Can anyone tell me if he is still alive, and where I could contact him.


----------



## Ignatz

Alive and kicking last I heard. Plus he has a new book coming out soon. Maybe you can contact him through his web site:
http://www.sheperdpaine.com/


----------



## djnick66

He has done articles for Fine Scale Modeller now and then too. You may be able to contact him via the magazine.


----------



## roadrner

Great site with some fantastic pix. Love reading the how tos on the dios. Great modeler for sure. :thumbsup::thumbsup: rr


----------



## Jafo

he has a new book out/coming out


----------



## buddho

His fantastic dios for Monogram got me interested in doing more than just build them OOB.


----------



## Roy Kirchoff

Thanks for the site Ignatz, that's some real good stuff.

RK


----------



## Ignatz

I got his book a few weeks ago. GREAT book. Wonderful pix and great insight into his model making. Worth a look IMHO. I bought mine directly from Schiffer.


----------



## xr4sam

Anybody know where I might find all the Monogram pamphlets posted? Especially the B-29?


----------



## Jafo

I have 5 originals from the kits I built. no sorry wont part with them
i have seen them on ebay believe it or not.
good luck!


----------



## StarshipClass

buddho said:


> His fantastic dios for Monogram got me interested in doing more than just build them OOB.


Same here. I'm not sure if I should thank him for that or not


----------



## Jafo

im an recent interview for a figure modeling magazine, he stated he no longer does ANY modeling if he can help it.


----------



## JohnReid

Artwork by Shep Paine.


----------



## xr4sam

JAFO--

Any chance you could scan them and post online? I'd be ecstatic with scans!

Sam


----------



## Jafo

ill see what i can do


----------



## JohnReid

Jafo said:


> im an recent interview for a figure modeling magazine, he stated he no longer does ANY modeling if he can help it.


I am really sorry to hear that,what mag was that?


----------



## roadrner

Jafo said:


> im an recent interview for a figure modeling magazine, he stated he no longer does ANY modeling if he can help it.


 
I guess he either burned out or maybe his age has dimished his skills to the point he can't maintain the skill level he was accustomed to over the years. Doesn't matter, he's done enough for me to wish I could do so well. :thumbsup::thumbsup: rr


----------



## xr4sam

JAFO--

You da man!
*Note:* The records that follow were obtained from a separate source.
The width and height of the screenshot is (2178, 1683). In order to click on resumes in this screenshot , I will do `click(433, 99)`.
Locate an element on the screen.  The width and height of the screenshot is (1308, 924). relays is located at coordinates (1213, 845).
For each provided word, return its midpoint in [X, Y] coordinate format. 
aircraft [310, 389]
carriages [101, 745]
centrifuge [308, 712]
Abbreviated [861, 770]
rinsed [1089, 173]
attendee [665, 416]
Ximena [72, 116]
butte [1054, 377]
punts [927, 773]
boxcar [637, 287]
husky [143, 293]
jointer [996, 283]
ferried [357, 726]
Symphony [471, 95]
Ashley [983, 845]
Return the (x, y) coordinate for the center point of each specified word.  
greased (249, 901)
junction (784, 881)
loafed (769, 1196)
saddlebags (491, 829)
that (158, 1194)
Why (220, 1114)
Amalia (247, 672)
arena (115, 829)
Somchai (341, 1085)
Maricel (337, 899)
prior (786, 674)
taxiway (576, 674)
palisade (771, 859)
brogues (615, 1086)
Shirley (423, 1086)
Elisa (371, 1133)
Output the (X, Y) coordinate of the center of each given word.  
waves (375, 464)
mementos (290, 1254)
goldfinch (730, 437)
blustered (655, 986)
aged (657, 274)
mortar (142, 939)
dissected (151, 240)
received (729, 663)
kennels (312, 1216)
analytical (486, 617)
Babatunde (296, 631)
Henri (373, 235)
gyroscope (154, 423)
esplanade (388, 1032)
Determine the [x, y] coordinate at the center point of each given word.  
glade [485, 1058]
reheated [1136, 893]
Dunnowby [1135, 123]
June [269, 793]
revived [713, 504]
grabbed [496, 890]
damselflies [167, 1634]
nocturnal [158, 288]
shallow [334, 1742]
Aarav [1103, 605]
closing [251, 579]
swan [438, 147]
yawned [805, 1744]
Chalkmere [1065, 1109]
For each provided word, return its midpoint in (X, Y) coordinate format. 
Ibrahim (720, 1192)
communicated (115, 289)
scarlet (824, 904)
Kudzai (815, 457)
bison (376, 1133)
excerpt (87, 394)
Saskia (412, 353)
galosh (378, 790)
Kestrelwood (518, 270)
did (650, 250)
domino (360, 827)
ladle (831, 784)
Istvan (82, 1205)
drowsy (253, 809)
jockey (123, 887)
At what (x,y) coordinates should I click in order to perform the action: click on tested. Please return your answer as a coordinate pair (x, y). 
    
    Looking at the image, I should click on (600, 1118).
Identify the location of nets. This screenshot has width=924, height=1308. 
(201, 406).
Or, at least the Observer! 

Thanks,

Sam


----------



## Jafo

JohnReid
it was in issue 40 of amazing figure modeler
they are now on issue 43, its a quarterly mag

having a hard time finding someone who has a scanner


----------



## mpete

*Shep Payne*

In the 70s,i was forced to visit the squadron shop in Chicago. There i saw Paynes work,along with others. I've spent the rest of my life trying to get that good! What an education!


----------